The immobile traveller

     The title is borrowed from Fernando Pessoa’s biographer, author of  The Book of Intranquility. There was not a single illustration, let alone an attempt at identification. So thanks to Pessoa, I set out along an imaginary mental path, timeless and far removed from ordinary space. From inside to outside, outside to inside. An incessant coming and going that would sweep everything further, higher if possible. The only necessary journey, vital! In order to stay upright.

    The origins of these paintings are two series of drawings from nature. The first, Roots, drawn in 2005 in the forest undergrowth near the Rhine (where I spent my childhood). The second, Stones, in Côtes d’Armor region in 2006.

    On the subject of drawing, Matisse said, «What I have not drawn, I have not seen». While I worked, I thought, «What I have not drawn has not passed through me». The eye alone is not enough. It goes through the hand, the arm, rising like a wave, echoing in the shoulder to settle deep in the thorax. The torso is the resonace chamber and the refuge, the respiratory cage traversed by the world. A crazy accordion. How do you play its score? How do you tune it to the tempo of the stars?
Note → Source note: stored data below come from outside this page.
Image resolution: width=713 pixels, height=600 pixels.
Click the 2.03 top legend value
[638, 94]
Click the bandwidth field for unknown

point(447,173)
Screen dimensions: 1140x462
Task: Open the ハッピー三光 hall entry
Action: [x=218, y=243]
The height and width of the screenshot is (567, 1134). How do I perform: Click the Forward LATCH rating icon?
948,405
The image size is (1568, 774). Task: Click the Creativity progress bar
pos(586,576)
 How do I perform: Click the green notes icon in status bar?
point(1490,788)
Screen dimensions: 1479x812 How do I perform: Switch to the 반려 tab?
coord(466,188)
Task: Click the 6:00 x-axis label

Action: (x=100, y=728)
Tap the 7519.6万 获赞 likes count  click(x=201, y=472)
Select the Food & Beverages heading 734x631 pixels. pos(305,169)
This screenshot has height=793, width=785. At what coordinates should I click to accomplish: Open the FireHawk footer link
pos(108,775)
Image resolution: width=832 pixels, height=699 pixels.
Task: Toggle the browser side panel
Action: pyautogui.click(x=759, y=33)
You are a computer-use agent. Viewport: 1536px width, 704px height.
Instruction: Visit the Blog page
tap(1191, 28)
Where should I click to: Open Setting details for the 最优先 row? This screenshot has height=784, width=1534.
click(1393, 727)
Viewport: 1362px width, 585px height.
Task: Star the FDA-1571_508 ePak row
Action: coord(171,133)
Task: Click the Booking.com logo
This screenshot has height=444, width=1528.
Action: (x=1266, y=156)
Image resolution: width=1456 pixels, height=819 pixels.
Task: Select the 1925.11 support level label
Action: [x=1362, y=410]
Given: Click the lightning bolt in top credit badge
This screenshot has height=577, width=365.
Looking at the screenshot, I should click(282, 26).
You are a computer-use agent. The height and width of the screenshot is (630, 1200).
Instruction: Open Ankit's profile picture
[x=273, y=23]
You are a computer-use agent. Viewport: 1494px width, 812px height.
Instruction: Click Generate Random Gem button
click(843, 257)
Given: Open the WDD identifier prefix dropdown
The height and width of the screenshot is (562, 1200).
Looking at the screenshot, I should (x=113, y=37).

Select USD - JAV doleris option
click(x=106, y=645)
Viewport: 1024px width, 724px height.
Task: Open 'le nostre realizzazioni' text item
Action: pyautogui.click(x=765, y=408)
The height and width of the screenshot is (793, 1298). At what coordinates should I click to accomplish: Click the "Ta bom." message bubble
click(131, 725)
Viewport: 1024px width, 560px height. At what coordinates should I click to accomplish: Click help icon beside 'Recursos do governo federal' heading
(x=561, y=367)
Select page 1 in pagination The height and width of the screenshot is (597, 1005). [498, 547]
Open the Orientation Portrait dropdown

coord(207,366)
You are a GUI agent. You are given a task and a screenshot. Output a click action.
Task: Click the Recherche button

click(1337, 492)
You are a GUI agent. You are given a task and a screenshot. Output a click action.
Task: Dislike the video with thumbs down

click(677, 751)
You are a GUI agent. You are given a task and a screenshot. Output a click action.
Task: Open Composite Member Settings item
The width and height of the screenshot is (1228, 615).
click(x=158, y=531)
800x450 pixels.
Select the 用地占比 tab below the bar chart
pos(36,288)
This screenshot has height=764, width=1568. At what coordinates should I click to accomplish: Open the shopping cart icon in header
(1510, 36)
   Around twenty studies from nature, reworked in the studio, became the Metamorphoses series: vegetable and mineral torsos, reminiscences of other more distant torsos no doubt. Khmer torso carved in stone – a memory of the Guimet Museum. Torsos cut in wood representing the sacrificed Christ that occur and reoccur countless times in Roman and Gothic art. The images of those torsos, buried like archetypes deep in my memory, have been resuscitated by these landscapes. Curious trajectory for these sculptures from antiquity, long-ago divinities standing in a temple or nailed upon a cross. Worn by time, divided by history, they are the mirror of our own nature: presence and disappearance, strength and fragility.
    How then is the beauty of the world to be told, how is the great cyclical movement of the seasons to be celebrated?

    This question led me to draw the resisting rock-face: my breathing and my pulse tuned to the movement of the tides. Like a standing stone, the torso faces the sea, letting the foam into the depths of its heart, making it circulate to liquefy the blood. To be reborn with every stroke of the pencil, finally perceiving the image that was missing.

    Yes! The upright vertical torso puts me in mind of the incantations of Gildas as he stood before the immensity of the ocean. The enigma, however, remains complete. 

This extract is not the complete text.